As we approach the year end many organisations are in the midst of their annual performance review debacle.
As I write, some people managers are sitting down with their direct reports for the first time this year to review their performance over the last 12 months. The outcome of this meeting will be a poorly completed appraisal form that will be sent to HR where the staff member’s performance against a number of key goals and competencies will be rated. In some organisations these ratings will be on a 1-5, 1-10 or indeed in one case I have seen a 1-100 scale. Bonuses, salary increases and career path opportunities are often decided through this process. This can be a very stressful time for both people managers and their staff, where conversations that have been put off for the year are now undertaken in a highly charged, unfair and confrontational manner.
On top of this many organisations operate a poisonous forced distribution calibration process during which managers engage in ‘horse trading’ in an effort to get the best ratings for their team members.
Many people managers think that the performance review process is ‘how’ they manage the performance of staff on their team. Nothing could be further from the truth.
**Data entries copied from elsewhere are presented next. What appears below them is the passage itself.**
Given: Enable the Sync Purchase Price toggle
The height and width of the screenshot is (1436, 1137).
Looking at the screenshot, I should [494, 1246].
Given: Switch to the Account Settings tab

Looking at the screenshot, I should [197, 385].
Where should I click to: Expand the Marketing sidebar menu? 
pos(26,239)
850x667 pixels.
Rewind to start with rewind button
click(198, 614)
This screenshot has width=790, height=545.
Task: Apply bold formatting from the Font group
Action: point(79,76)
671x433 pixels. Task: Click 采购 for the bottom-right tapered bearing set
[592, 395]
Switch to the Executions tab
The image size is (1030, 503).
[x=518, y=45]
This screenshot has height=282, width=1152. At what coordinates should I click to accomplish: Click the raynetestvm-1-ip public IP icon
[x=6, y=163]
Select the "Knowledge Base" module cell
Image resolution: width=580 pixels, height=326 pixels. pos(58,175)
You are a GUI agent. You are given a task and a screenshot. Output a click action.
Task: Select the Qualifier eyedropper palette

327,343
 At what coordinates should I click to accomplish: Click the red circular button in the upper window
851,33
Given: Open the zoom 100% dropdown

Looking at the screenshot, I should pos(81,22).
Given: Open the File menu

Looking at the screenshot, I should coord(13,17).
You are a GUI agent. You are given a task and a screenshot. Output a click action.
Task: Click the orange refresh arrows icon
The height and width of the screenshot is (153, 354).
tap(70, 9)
The performance review process is primarily an administration task, indeed a ‘tick the box’ exercise. It should be a straight forward meeting between managers and their staff where performance conversations that have taken place over the year are reviewed and the appraisal form is completed. There should be no surprises and it should not be a stressful process for anyone.
The performance review process is a valuable exercise when a genuine performance management culture exists in an organisation, where managers are having regular, clear and fair performance conversations with their staff.
It should be killed off until such time as a real performance management culture is developed.